In my experience, words are one of the most powerful ways to shift an emotional state. Usually, it’s other people’s words. When someone shares praise or gratitude for something you’ve done that’s positively impacted them, you beam with joy. If someone’s feedback hits too close to home, we shrink and feel defeated.
Words can be powerful. Words create wars.
However, humans do not carefully choose most of the words they speak or any of the words they think.
William Levelt, in the book Speak: From Intention to Articulation, argues that “most of the components underlying the production of speech… function in a highly automatic, reflex-like way.”
Most people would agree they cannot freestyle rap but then have a conversation without thinking about the words they’re saying.
As a kid, I used to say “No, uh uh” all the time. I had zero idea I repeated this phrase until I was picked on. Then, as soon as it was brought to my attention, I noticed it happening. I was incredibly embarrassed and stopped.
Word choice, vocabulary, and language come from what previous language we’ve been exposed to, mostly from whoever we’ve spent the most time with. The language we inherit creates our map of understanding the world.
Much of the time, we can inherit unkind language.
A friend of mine was going through some health challenges. No matter what he did, he would always fall off the wagon within a few weeks. He couldn’t keep the habit of eating clean and exercising.
We were hanging out one night and chatting about it. He decided that he needed to hold himself to a higher standard. As he shared, I noticed he wasn’t being kind to himself. He was shaming himself for not achieving the standard.
I asked if I could share something I noticed and give feedback.
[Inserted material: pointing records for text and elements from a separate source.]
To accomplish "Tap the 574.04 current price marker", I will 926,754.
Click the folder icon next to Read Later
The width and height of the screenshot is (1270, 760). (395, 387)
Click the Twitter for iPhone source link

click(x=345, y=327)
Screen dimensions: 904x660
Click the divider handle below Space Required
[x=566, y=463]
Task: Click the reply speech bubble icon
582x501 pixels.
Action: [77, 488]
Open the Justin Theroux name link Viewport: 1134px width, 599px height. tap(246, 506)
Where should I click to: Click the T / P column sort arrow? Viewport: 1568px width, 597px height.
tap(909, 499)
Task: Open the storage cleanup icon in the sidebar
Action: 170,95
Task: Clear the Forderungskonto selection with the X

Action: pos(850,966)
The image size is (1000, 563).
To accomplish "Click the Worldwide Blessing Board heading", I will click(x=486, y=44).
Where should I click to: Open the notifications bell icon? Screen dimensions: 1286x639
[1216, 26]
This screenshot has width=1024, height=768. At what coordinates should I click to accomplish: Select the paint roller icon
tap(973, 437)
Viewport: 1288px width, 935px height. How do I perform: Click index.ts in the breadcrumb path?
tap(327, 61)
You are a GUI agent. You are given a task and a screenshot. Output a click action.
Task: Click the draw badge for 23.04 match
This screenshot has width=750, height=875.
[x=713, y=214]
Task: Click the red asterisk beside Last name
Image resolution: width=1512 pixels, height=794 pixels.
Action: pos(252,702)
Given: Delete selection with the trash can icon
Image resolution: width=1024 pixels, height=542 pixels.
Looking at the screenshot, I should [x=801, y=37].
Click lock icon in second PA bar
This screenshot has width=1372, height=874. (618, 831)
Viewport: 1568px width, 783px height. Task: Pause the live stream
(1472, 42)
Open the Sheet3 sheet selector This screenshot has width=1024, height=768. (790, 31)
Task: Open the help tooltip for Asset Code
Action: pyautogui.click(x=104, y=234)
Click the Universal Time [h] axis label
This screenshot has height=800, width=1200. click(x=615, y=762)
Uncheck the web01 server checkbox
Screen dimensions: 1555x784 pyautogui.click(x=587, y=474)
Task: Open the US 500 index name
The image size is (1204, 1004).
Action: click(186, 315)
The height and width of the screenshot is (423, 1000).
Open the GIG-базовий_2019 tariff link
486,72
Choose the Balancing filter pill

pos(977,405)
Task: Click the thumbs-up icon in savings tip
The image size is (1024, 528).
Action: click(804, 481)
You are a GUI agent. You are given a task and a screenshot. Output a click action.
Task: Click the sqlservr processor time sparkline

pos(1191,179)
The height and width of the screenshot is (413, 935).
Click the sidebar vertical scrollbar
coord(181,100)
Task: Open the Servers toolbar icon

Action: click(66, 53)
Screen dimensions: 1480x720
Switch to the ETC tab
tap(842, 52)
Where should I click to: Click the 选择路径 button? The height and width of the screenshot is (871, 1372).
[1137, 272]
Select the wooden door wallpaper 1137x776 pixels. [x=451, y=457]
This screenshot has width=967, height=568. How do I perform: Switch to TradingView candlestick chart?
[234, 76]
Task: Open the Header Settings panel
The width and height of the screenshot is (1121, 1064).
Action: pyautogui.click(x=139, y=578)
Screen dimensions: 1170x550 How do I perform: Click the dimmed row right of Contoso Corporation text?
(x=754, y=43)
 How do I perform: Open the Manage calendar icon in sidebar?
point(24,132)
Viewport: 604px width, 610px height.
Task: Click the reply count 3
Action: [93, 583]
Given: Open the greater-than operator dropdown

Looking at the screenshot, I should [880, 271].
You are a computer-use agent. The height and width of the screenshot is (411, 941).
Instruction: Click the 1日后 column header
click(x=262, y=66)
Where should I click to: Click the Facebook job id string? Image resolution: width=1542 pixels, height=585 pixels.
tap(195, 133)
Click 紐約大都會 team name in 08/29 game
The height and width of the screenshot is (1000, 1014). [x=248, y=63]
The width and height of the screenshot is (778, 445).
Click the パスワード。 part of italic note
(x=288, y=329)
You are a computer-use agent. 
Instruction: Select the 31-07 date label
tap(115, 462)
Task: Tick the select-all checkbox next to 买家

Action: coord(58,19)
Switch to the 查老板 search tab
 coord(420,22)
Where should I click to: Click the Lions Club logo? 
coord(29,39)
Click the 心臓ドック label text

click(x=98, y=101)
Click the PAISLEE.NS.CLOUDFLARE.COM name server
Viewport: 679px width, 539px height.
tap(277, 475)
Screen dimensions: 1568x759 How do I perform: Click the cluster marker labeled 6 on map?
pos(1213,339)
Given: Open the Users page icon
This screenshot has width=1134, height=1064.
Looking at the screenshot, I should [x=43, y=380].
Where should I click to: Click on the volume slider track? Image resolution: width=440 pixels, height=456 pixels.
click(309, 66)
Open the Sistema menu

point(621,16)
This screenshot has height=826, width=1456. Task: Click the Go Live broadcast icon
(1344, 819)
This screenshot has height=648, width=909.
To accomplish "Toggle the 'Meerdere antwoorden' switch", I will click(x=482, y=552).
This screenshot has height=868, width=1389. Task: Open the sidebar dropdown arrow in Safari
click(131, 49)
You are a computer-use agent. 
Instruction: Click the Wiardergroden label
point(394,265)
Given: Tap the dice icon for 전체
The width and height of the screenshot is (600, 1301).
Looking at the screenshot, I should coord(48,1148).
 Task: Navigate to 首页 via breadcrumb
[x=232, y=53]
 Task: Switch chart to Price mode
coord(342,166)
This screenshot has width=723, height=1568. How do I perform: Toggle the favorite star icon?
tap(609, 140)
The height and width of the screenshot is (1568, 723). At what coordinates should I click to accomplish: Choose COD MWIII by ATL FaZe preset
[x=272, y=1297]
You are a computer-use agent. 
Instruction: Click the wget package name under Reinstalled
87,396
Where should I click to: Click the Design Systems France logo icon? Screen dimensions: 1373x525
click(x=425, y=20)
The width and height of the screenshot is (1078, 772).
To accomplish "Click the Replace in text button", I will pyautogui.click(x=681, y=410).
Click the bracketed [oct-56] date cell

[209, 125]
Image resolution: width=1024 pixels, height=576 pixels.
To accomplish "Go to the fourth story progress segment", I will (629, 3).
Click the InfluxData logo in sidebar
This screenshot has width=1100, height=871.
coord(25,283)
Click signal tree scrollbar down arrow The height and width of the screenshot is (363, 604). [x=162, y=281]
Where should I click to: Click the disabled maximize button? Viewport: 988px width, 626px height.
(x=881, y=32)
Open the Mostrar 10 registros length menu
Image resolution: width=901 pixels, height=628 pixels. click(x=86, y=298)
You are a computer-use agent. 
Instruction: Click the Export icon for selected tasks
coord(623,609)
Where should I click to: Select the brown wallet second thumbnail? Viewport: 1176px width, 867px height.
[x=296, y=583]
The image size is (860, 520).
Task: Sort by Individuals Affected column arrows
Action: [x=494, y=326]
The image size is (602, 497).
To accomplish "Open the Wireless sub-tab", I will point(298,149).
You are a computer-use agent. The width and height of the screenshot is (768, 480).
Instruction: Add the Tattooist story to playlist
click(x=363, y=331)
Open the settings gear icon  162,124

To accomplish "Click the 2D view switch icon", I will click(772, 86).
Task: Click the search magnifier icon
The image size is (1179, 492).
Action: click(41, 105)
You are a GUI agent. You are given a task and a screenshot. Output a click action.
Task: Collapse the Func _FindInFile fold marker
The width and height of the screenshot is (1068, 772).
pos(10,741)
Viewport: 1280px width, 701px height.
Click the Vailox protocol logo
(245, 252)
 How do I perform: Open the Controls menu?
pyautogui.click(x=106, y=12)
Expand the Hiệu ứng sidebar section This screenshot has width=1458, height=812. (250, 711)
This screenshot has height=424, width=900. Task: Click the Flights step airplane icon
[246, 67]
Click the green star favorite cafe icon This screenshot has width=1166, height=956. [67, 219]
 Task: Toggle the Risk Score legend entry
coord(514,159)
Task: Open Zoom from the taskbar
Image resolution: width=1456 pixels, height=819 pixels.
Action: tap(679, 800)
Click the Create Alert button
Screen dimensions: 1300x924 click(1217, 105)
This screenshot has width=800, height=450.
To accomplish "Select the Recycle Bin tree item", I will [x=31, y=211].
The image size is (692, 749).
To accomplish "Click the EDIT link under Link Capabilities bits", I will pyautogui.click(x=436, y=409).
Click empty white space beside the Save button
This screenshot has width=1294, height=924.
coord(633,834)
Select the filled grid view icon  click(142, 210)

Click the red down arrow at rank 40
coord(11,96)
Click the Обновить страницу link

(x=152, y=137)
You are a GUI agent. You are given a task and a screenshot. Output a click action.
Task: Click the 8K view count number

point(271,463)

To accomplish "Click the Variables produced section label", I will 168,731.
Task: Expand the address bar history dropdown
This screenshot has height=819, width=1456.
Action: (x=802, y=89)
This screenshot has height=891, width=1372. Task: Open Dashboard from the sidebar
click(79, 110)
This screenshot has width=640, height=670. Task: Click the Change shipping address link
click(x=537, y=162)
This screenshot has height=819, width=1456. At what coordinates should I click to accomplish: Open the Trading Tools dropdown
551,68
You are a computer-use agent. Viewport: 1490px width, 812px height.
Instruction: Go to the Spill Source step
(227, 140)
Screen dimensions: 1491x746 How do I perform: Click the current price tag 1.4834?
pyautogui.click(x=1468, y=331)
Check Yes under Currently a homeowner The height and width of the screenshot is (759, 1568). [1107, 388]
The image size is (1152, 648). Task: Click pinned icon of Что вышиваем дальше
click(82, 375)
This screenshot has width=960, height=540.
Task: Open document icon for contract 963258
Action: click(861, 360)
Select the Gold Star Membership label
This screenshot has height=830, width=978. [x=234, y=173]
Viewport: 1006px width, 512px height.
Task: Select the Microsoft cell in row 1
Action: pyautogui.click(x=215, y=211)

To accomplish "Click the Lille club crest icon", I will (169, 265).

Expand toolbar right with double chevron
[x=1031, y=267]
I shared how I see he’s not being kind to himself as he’s struggling.
Blank slate. He couldn’t see how he was being unkind to himself. We sat for an hour or so and talked about it. He would repeat phrases such as “I need to be better” or “I’m not doing enough.” I would reflect to him how those words can amplify the feelings of inadequacy and self-doubt he may already be feeling.
He would repeat, “No, I’m just holding myself to a higher standard.”
Eventually, I broke through. He realized that holding himself to a higher standard could be done in a kind and unkind way.
Instead of “I need to be better,” he could instead shift his language to say “I can be better” or “I can do more,” which encourages his strength rather than shames him for not reaching some artificial standard. I’m happy to say that he’s now in great shape, has lost weight, and gained muscle, and I’ll take full credit for this achievement, of course 😁
Words matter. Most of the time, words fall out of our mouths. We repeat phrases. We begin sentences without thinking about where they’re going.
We don’t choose most words to describe ourselves, our reality, and others.
They’re repeated from what we’ve heard in our environment. Our parents, siblings, friends, and teachers help us shape our language. That language then creates our map of reality and a picture of our self-worth.
If I casually say, “Ugh, I’m so stupid,” even if I don’t register that as negative or harmful, it reinforces an unkind behavior. From a Buddhist perspective, our capacity to be kind to others is limited by our ability to be kind to ourselves.
Retraining our default language to become more kind takes work. It takes conscious effort, no different than training a muscle. It starts with building awareness of the words we use to describe our reality. Pay close attention to the words that slip out without thinking and your internal dialog.
Over time, you notice the patterns and can better understand the language you’ve inherited. Then, you can choose which parts to keep and which parts, the unkind parts, to shift.
-Jared
Very informative as always Thank You!